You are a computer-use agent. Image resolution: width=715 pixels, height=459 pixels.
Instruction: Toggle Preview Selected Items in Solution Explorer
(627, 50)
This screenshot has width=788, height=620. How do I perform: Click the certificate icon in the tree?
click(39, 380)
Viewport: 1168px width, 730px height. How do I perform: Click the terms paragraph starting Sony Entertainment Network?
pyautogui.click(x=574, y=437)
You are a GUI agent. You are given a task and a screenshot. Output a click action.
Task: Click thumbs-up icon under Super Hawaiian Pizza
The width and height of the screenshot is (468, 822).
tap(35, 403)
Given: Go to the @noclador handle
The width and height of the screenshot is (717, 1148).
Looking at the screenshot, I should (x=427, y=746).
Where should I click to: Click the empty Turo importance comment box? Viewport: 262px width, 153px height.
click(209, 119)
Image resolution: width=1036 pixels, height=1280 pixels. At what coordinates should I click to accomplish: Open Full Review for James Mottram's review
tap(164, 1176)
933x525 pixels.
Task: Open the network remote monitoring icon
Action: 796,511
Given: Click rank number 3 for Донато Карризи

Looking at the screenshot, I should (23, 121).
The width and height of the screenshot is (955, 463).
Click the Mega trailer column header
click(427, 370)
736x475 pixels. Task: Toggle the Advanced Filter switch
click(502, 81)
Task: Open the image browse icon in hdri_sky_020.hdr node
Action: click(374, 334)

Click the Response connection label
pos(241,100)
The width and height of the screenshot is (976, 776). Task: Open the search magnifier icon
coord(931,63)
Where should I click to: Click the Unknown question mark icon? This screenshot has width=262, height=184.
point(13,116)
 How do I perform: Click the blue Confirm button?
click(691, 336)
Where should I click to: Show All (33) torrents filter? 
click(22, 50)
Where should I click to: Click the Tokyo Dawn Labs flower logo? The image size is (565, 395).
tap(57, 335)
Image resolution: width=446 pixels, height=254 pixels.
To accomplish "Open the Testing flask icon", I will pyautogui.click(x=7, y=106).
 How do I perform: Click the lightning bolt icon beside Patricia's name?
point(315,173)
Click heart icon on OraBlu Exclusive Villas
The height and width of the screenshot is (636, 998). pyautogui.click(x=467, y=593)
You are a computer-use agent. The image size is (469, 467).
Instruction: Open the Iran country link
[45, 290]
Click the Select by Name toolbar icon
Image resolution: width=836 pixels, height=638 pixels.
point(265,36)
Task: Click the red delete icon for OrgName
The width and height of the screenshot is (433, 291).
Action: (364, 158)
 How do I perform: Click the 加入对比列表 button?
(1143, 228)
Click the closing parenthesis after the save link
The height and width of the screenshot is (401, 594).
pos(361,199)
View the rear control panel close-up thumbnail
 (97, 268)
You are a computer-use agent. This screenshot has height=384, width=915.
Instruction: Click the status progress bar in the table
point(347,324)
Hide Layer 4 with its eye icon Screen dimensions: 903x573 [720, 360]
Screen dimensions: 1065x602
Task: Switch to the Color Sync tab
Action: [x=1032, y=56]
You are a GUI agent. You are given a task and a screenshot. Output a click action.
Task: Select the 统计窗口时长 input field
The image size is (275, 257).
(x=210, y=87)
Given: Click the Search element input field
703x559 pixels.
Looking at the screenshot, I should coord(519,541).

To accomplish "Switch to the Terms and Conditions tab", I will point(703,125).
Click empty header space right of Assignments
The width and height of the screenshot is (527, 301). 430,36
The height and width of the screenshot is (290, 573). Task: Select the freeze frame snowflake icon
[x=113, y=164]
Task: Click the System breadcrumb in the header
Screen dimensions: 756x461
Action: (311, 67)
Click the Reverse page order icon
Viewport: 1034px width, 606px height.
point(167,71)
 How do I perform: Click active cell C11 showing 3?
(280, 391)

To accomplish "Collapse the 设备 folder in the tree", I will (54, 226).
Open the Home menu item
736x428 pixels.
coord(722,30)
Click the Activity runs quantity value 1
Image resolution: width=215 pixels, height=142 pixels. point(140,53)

--- WRITTEN PROBLEM ---
Copy out each of the records above word for word, leaving nothing out.

--- COMPLETED TASK ---
You are a computer-use agent. Image resolution: width=715 pixels, height=459 pixels.
Instruction: Toggle Preview Selected Items in Solution Explorer
(627, 50)
This screenshot has width=788, height=620. How do I perform: Click the certificate icon in the tree?
click(39, 380)
Viewport: 1168px width, 730px height. How do I perform: Click the terms paragraph starting Sony Entertainment Network?
pyautogui.click(x=574, y=437)
You are a GUI agent. You are given a task and a screenshot. Output a click action.
Task: Click thumbs-up icon under Super Hawaiian Pizza
The width and height of the screenshot is (468, 822).
tap(35, 403)
Given: Go to the @noclador handle
The width and height of the screenshot is (717, 1148).
Looking at the screenshot, I should (x=427, y=746).
Where should I click to: Click the empty Turo importance comment box? Viewport: 262px width, 153px height.
click(209, 119)
Image resolution: width=1036 pixels, height=1280 pixels. At what coordinates should I click to accomplish: Open Full Review for James Mottram's review
tap(164, 1176)
933x525 pixels.
Task: Open the network remote monitoring icon
Action: 796,511
Given: Click rank number 3 for Донато Карризи

Looking at the screenshot, I should (23, 121).
The width and height of the screenshot is (955, 463).
Click the Mega trailer column header
click(427, 370)
736x475 pixels. Task: Toggle the Advanced Filter switch
click(502, 81)
Task: Open the image browse icon in hdri_sky_020.hdr node
Action: click(374, 334)

Click the Response connection label
pos(241,100)
The width and height of the screenshot is (976, 776). Task: Open the search magnifier icon
coord(931,63)
Where should I click to: Click the Unknown question mark icon? This screenshot has width=262, height=184.
point(13,116)
 How do I perform: Click the blue Confirm button?
click(691, 336)
Where should I click to: Show All (33) torrents filter? 
click(22, 50)
Where should I click to: Click the Tokyo Dawn Labs flower logo? The image size is (565, 395).
tap(57, 335)
Image resolution: width=446 pixels, height=254 pixels.
To accomplish "Open the Testing flask icon", I will pyautogui.click(x=7, y=106).
 How do I perform: Click the lightning bolt icon beside Patricia's name?
point(315,173)
Click heart icon on OraBlu Exclusive Villas
The height and width of the screenshot is (636, 998). pyautogui.click(x=467, y=593)
You are a computer-use agent. The image size is (469, 467).
Instruction: Open the Iran country link
[45, 290]
Click the Select by Name toolbar icon
Image resolution: width=836 pixels, height=638 pixels.
point(265,36)
Task: Click the red delete icon for OrgName
The width and height of the screenshot is (433, 291).
Action: (364, 158)
 How do I perform: Click the 加入对比列表 button?
(1143, 228)
Click the closing parenthesis after the save link
The height and width of the screenshot is (401, 594).
pos(361,199)
View the rear control panel close-up thumbnail
 (97, 268)
You are a computer-use agent. This screenshot has height=384, width=915.
Instruction: Click the status progress bar in the table
point(347,324)
Hide Layer 4 with its eye icon Screen dimensions: 903x573 [720, 360]
Screen dimensions: 1065x602
Task: Switch to the Color Sync tab
Action: [x=1032, y=56]
You are a GUI agent. You are given a task and a screenshot. Output a click action.
Task: Select the 统计窗口时长 input field
The image size is (275, 257).
(x=210, y=87)
Given: Click the Search element input field
703x559 pixels.
Looking at the screenshot, I should coord(519,541).

To accomplish "Switch to the Terms and Conditions tab", I will point(703,125).
Click empty header space right of Assignments
The width and height of the screenshot is (527, 301). 430,36
The height and width of the screenshot is (290, 573). Task: Select the freeze frame snowflake icon
[x=113, y=164]
Task: Click the System breadcrumb in the header
Screen dimensions: 756x461
Action: (311, 67)
Click the Reverse page order icon
Viewport: 1034px width, 606px height.
point(167,71)
 How do I perform: Click active cell C11 showing 3?
(280, 391)

To accomplish "Collapse the 设备 folder in the tree", I will (54, 226).
Open the Home menu item
736x428 pixels.
coord(722,30)
Click the Activity runs quantity value 1
Image resolution: width=215 pixels, height=142 pixels. point(140,53)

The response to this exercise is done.